On a Friday night in August, Taylor Swift is in Mexico City on her 56th performance of her Era’s Tour while I watch a live feed through TikTok on my tiny phone screen. This is just what I do now. I watch a show I have seen ten gazillion times, marveling as if it’s the first. The best art is worth watching again and again.
She’s in her Fearless Era, singing her iconic song “Love Story.” When she sings this song, she walks forward and everyone follows—the backup singers, the dancers, even the guitar players. Remember, I know this because this is my thirteen bazillionth viewing. Which is why this time I notice something is wrong—Taylor looks lost.
Towards the end of the chorus, she brings her hand to her ear, and it appears her ear piece is broken. Without pause, she whips around, weaving her way backward on stage through the dancers and backup singers hurrying towards her musicians. She locks eyes with her bass player and without words, he knows what she needs. He nods to the beat, she nods back, turns around, and is right back into the Love Story with ease.
Is there anything this woman can’t do? She even handles technology malfunctions with impeccable talent. It’s graceful. It’s effortless. It’s art. I am moved to tears in awe. Wait, no. Not awe, exactly.
Jealousy.
It’s a Monday in August after the Mexico City Era’s Tour (this is how I measure my days) and bedtime isn’t going well.
“I hate you and I never want to see you for the rest of my life!”
(Yeah, that kind of “not going well.”)
I pause my task of rinsing enchilada sauce off dinner plates mid scrub and cringe at the sound of my five-year-old’s voice tumbling down the stairs. It is followed by a slammed door and my husband Mike’s footsteps across our creaking wood hallway floors above me. I turn off the water in the sink, dry my hands on the nearest dish towel and lay the white flag on the counter. We meet at the stairs, and I look up to catch his weary eyes. I know he doesn’t want to ask for help. He wants to do bedtime on his own, knowing I need the break from a long afternoon of emotions as much as he needs the chance to connect during these few hours he has at the end of his work day.
But five-year-olds are gonna five-year-old.
Silent and defeated, I join him in the battle.

┄┄┄┄┄┄

**Written exercise A**
Update the Taylor Swift concert essay, starting with "Towards the end" and going on through "Not awe, exactly.", so that "bass player" becomes "drummer".
**Written exercise B**
Write the next part of the Taylor Swift concert essay, picking up after its final sentence.

**Source data**

┄┄┄┄┄┄

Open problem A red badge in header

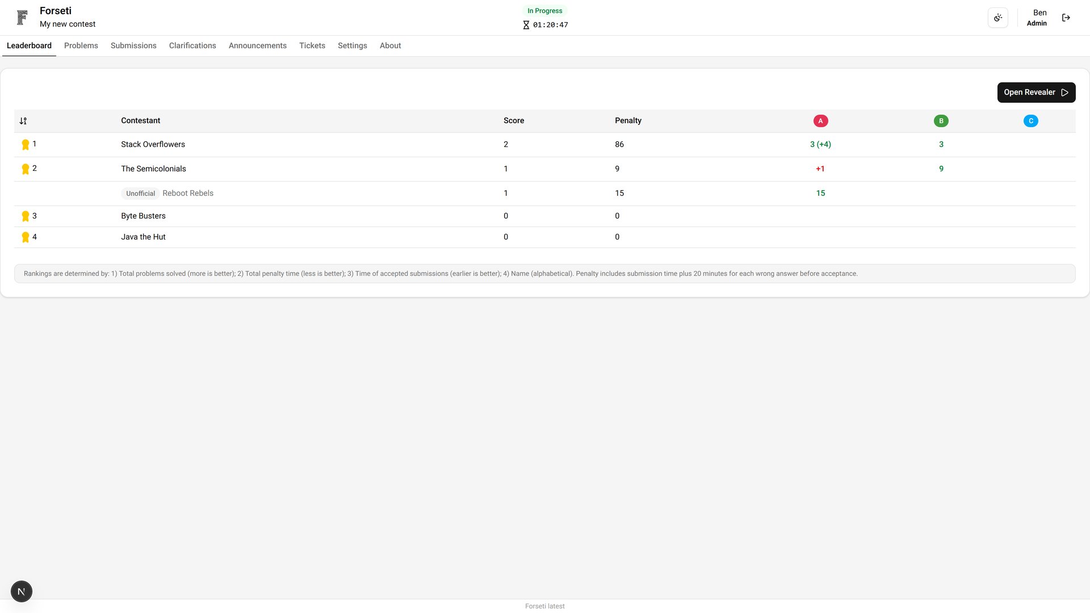(x=820, y=120)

┄┄┄┄┄┄

**Response A**
Towards the end of the chorus, she brings her hand to her ear, and it appears her ear piece is broken. Without pause, she whips around, weaving her way backward on stage through the dancers and backup singers hurrying towards her musicians. She locks eyes with her drummer and without words, he knows what she needs. He nods to the beat, she nods back, turns around, and is right back into the Love Story with ease.
Is there anything this woman can’t do? She even handles technology malfunctions with impeccable talent. It’s graceful. It’s effortless. It’s art. I am moved to tears in awe. Wait, no. Not awe, exactly.

**Response B**
I’d like to tell you this was just an off day, a brief technology malfunction in an otherwise well-orchestrated performance of parenting. But honestly the day could have been a Tuesday in June or a Thursday in July, and I’d probably say the same thing. Ever since we moved our family of five across state lines a few months ago—away from their friends and school and everything they knew as home—emotions have run high, to say the least.
I join Mike upstairs, and we fall into a bedtime routine never described as graceful, effortless art. There’s pajama wrangling and countdowns and threats and pulling brothers off each other and you go in that room and I’ll go in this one and she needs help with math and wait, this isn’t working switch rooms and did you go pee and why is it all over the walls and only two books fine three and stop interrupting the story and I don’t know what we’re having for breakfast and I’ll go look for your stuffy and no you can’t fall asleep in my room and ok fine sleep wherever but just please for the love of Taylor Swift, go to sleep.
I love you.
An hour later Mike and I collapse onto our bed in a scene that reminds me a lot of Marv and Harry when they meet inside the Home Alone house. “Why the hell did you take your shoes off? Why the hell are you dressed like a chicken?” We both want to ask each other these questions, among others like why is this still so hard and what are we doing wrong? But questions imply the need for answers, and we are simply too tired for that.
A memory crosses my mind: the same two people, eleven years younger, just as tired and lost in parenting as we are tonight. I stood on the corner of Montrose and Damen near our first home in Chicago, a cranky mom bouncing a cranky baby, waiting for his bus because I could not wait the extra ten minutes for him to walk to our apartment door. I couldn’t be alone any longer. He stepped off the bus and the sigh of the brakes matched mine when he took my hand. On a different day, I would pummel him with parenting questions for which he would have no answers. That night, we stayed quiet, letting the sounds of a city in rush hour step in as a lullaby for a tired baby and her parents.
Years later, here we are again, still too tired to ask the questions. Mike slides his hand over and finds mine. I squeeze back, which feels like an answer.
On a Tuesday night in August, the day after the bedtime battle, Mike and I have escaped for our anniversary. We sit on bag chairs, a picnic at our feet, champagne in our hand listening to Brandi Carlile play at Ravinia Fest. Brandi and her band mates, The Twins, lull the crowd with their powerful three part harmony, and again, I am moved to tears by mesmerizing talent.
“This is us in our natural habit,” Brandi tells the crowd as she warms up for the next song.
They had been touring all summer with an eight-member band but tonight, they tell their story with just three mics, three guitars, and three dynamite voices carrying all the way across the lawn.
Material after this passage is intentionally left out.